This is the place to share information and dialogue to advance our knowledge on the development of the nation!

MADILOG (Materialisme, Dialektika, dan Logika)


Di desa Rajawali, dekat sebuah pabrik sepatu di Kalibata, Jakarta, ia menyewa gubuk bambu. sepetak ruang sekitar 15 meter persegi di rumah itulah, Ibrahim Datuk Tan Malaka dari pukul 4 pagi hingga pukul 12 siang, berkutat merangkum gagasan dan pikirannya. Kelak buah pikiran itu mewujud dalam sebuah buku termasyhur MADILOG (Materialisme, Dialektika, dan Logika). Tan Malaka menulis Madilog sejak 15 Juli 1942 hingga 30 Maret 1943. Tan Malaka menginginkan Madilog sebagai panduan cara berpikir yang realistis, pragmatis, dan fleksibel. Inilah warisan Tan Malaka yang berasal dari pemikiran Barat untuk mengikis nilai-nilai feodalisme, mental budak, dan kultus takhayul yang, menurut dia, diidap rakyat Indonesia. Mengapa? Sebab, Tan Malaka berpikir, mulai periode Yunani sampai imperialisme Jepang, bangsa Indonesia tidak mempunyai riwayat kesejarahan sendiri selain perbudakan. Tak mengherankan bila budaya bangsa ini berubah menjadi pasif dan menafikan sama sekali penggunaan asas eksplorasi logika sains.

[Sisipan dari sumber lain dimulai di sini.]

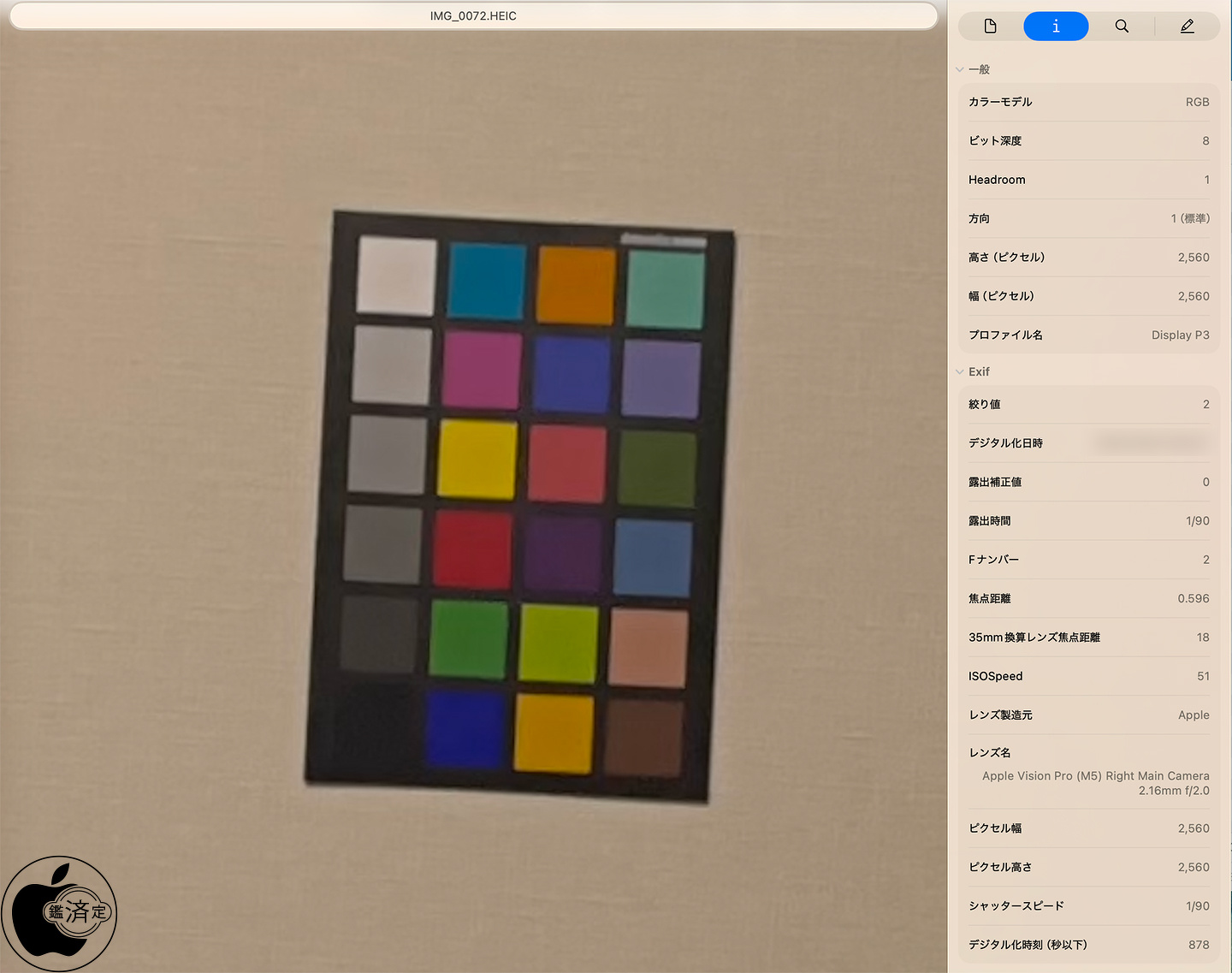1232x973 pixels.
Task: Select the Headroom row
Action: [x=1088, y=180]

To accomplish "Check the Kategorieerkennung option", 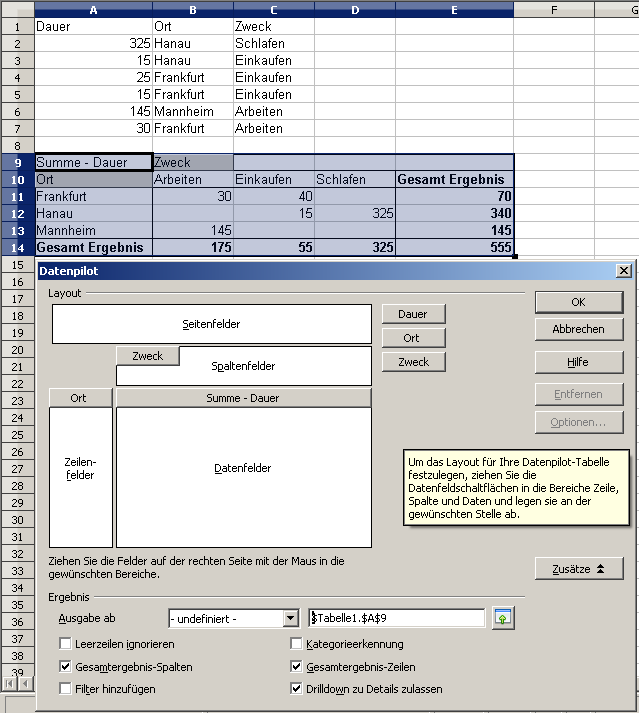I will [296, 644].
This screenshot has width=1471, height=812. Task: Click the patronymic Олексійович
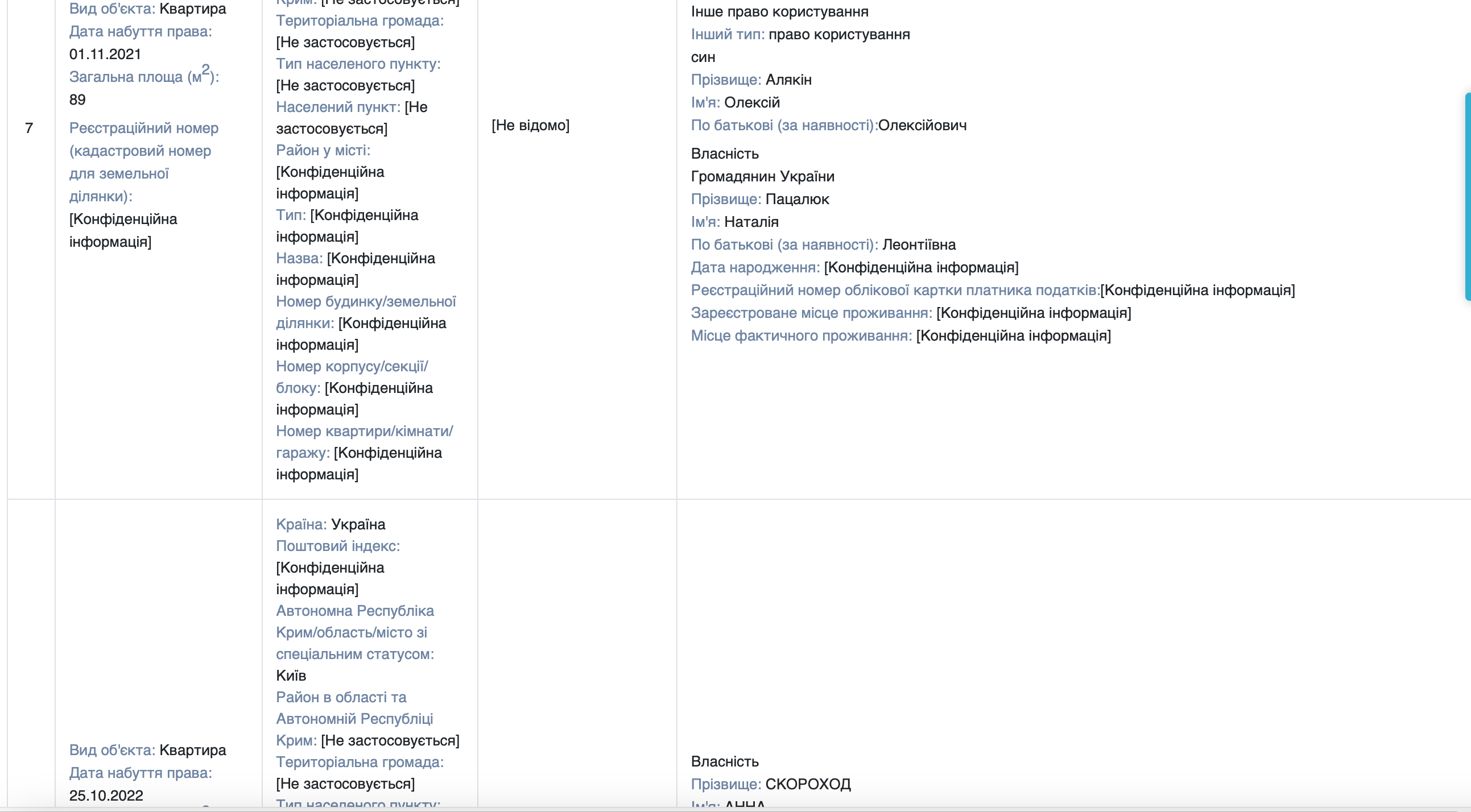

Madilog adalah solusinya. Inilah sebuah presentasi ilmiah melalui serangkaian proses berpikir dan bertindak secara materialistis, dialektis, dan logis dalam mewujudkan sebuah tujuan secara sistematis dan struktural. Segala dinamika permasalahan duniawi dapat terus dikaji dan diuji sedalam-dalamnya dengan menggunakan perkakas sains; yang batas-batasnya bisa ditangkap oleh indra manusia.

Selama menulis Madilog, Tan Malaka kerap menyambangi Museum Bataviaasch Genootschap van Kunsten en Wetenschappen sekarang Museum Nasional untuk mencari dan membaca naskah rujukan. Tan Malaka tidak mencantumkan sumber rujukan dalam Madilog. Jilid pertama seluruhnya ditulis berdasarkan ingatannya. Selanjutnya, Tan malaka menggunakan rujukan dari perpustakaan di museum yang dikunjunginya.

Tan Malaka selalu berdiskusi dengan sejumlah pemuda. Dia banyak bercerita tentang kesengsaraan penduduk di bawah penguasaan Jepang. Karena aktivitasnya inilah, Asisten Wedana Pasar Minggu pernah datang dan menggeledah gubuknya. Karena tak menemukan sesuatu, Asisten Wedana itu kemudian meminta maaf kepata Tan Malaka. Sang pejabat tak tahu Tan Malaka telah menyembunyikan kertas-kertasnya di kandang ayam dan sebagian lain disamarkan sebagai ganjal kaki meja.

Tan Malaka membawa naskah Madilog ke Bayah, Banten Selatan. Madilog juga dibawanya bertualang ke Jawa Tangah dan Jawa Timur. Tan Malaka baru memperkenalkan Madilog tiga tahun setelah kemunculannya. Ia menulis, “Kepada mereka yang sudi menerimanya. Mereka yang sudah mendapatkan minimum latihan otak, berhati lapang dan saksama serta akhirnya berkemauan keras buat memahamkannya"

”Dari dalam kubur suara saya terdengar lebih keras daripada di atas bumi,” kata Tan Malaka ketika akan ditangkap polisi Hong Kong pada 1932. Tan Malaka telah mewariskan pemikiran brilian dan gagasan yang relevan untuk menjawab ancaman dan tantangan zaman masa kini.